▶ _RECORDED INFORMATION_

------------------------

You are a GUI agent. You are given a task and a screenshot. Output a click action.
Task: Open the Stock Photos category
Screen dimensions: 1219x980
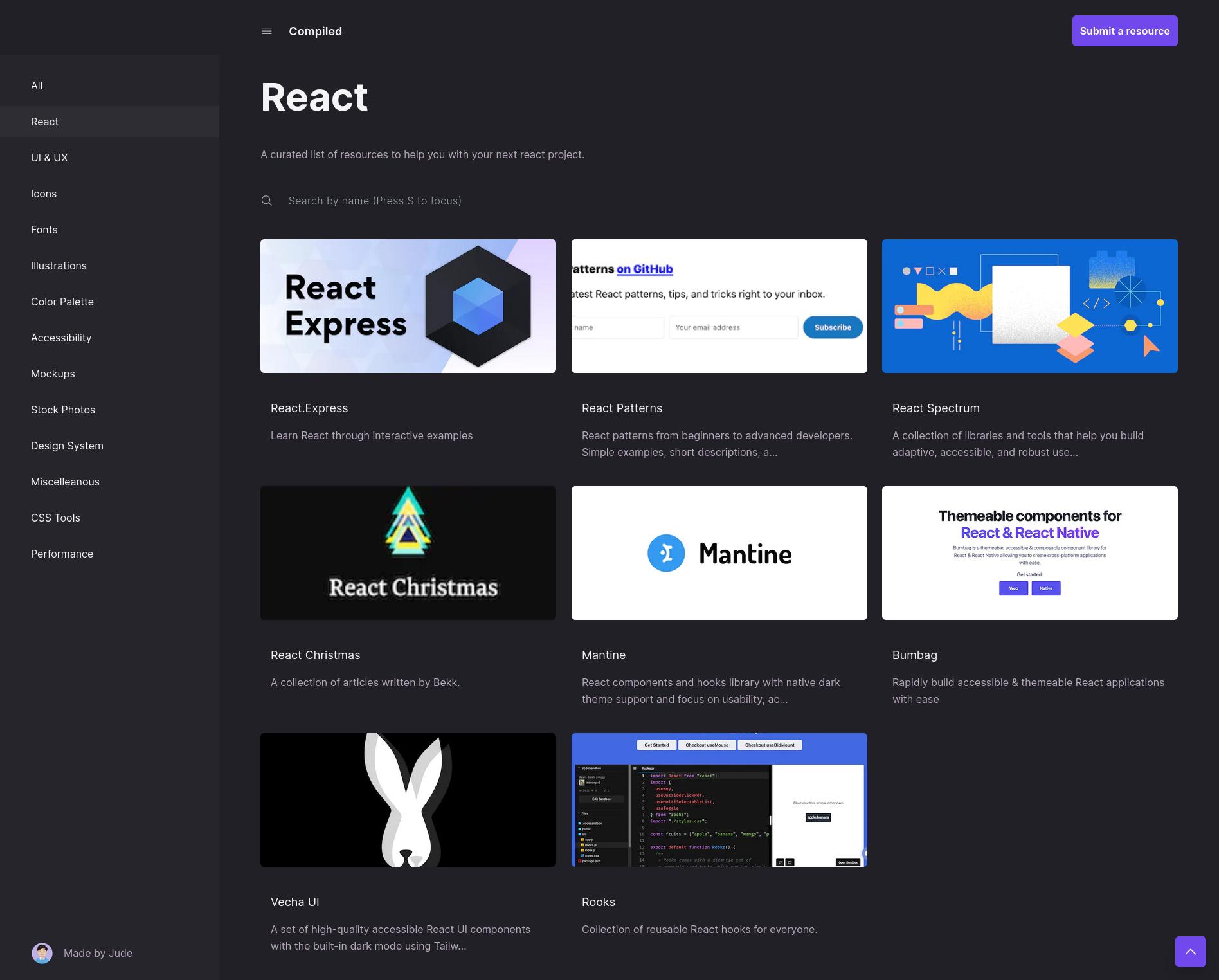pos(63,410)
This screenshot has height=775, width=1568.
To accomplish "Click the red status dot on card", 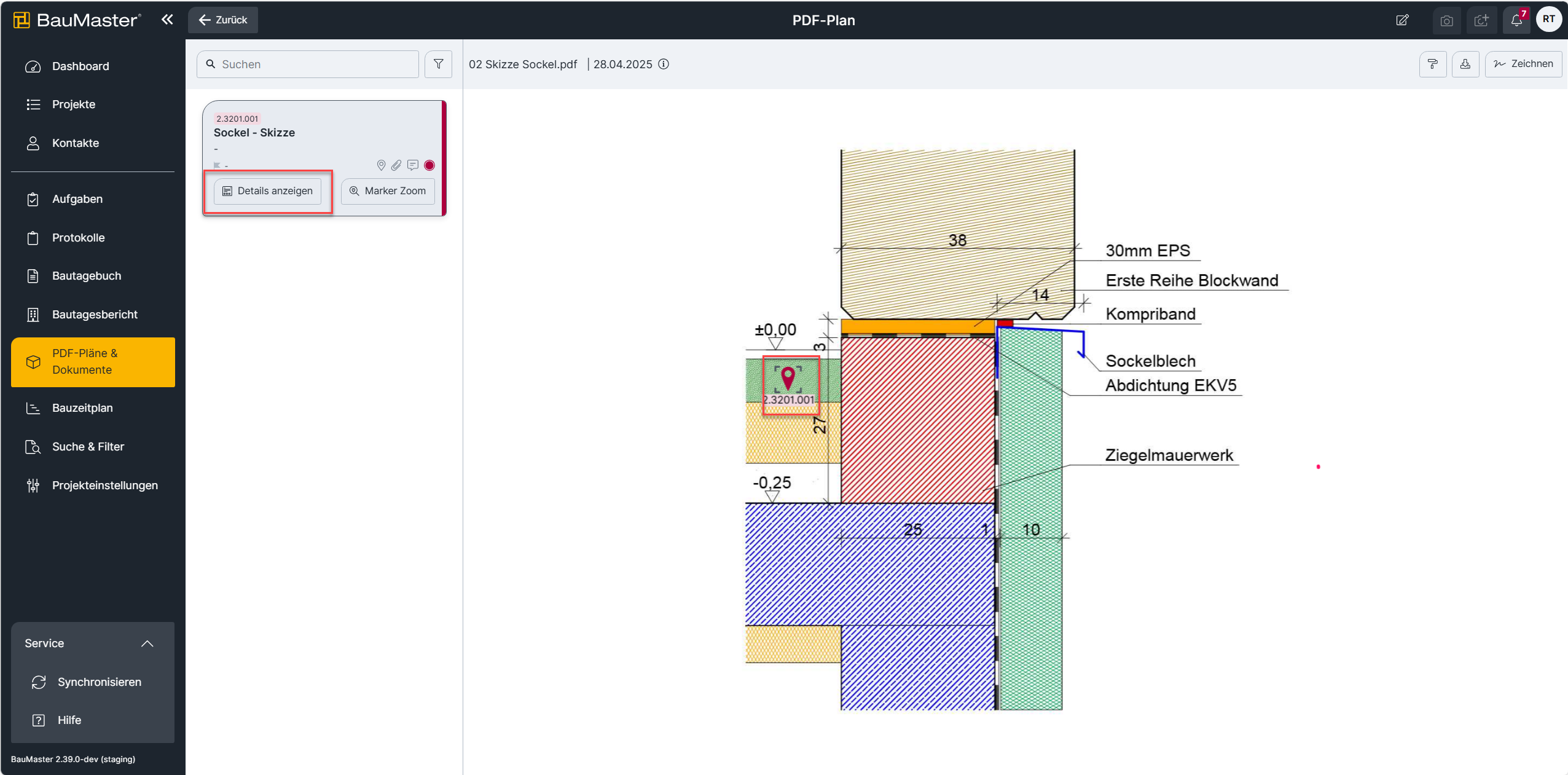I will click(429, 165).
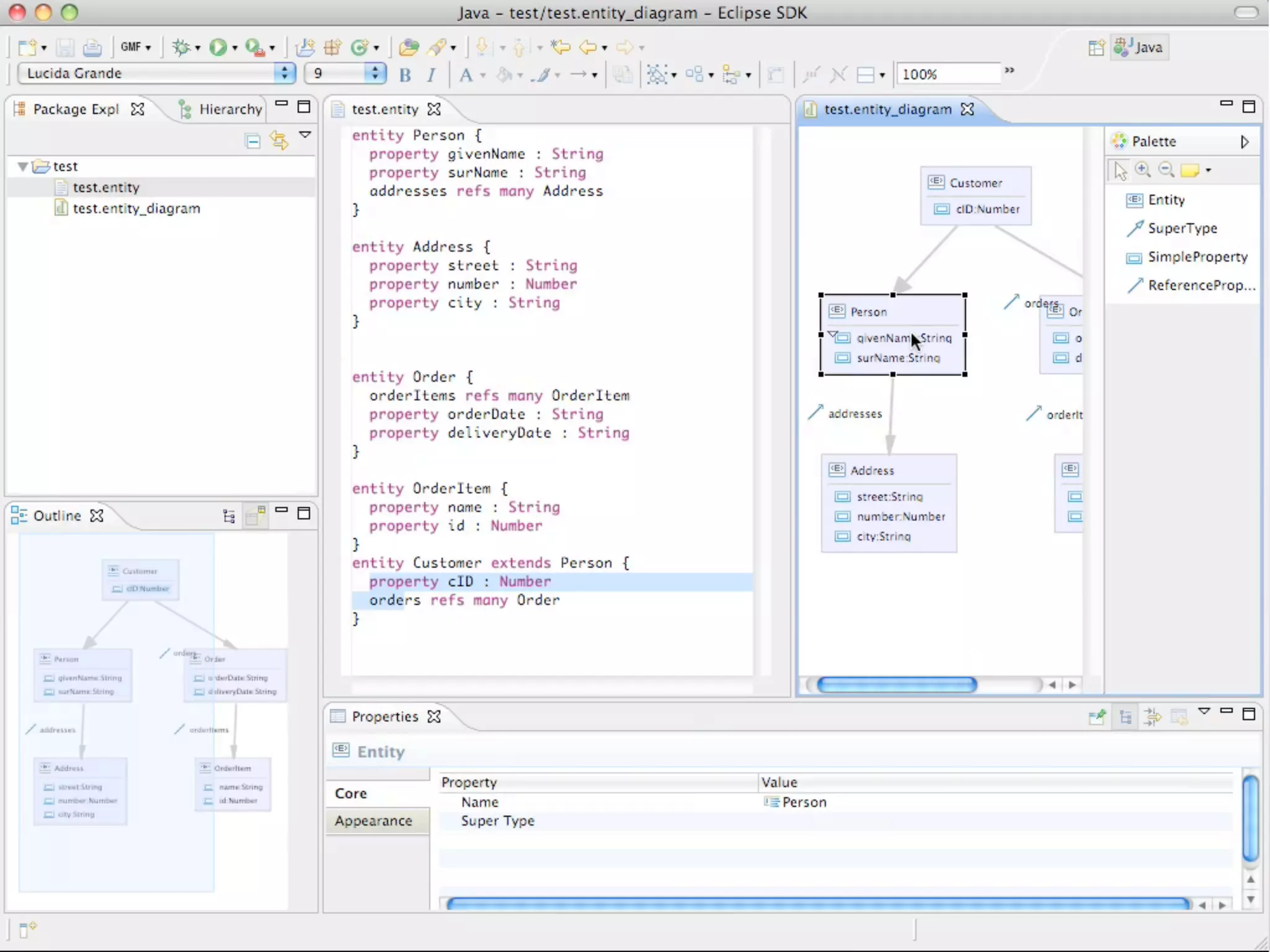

------------------------

▶ _ASSIGNED TASK_
Line count for the string "screenshot": tally the lines of the records above that contain it and give only the result.

▶ _RESPONSE AREA_
2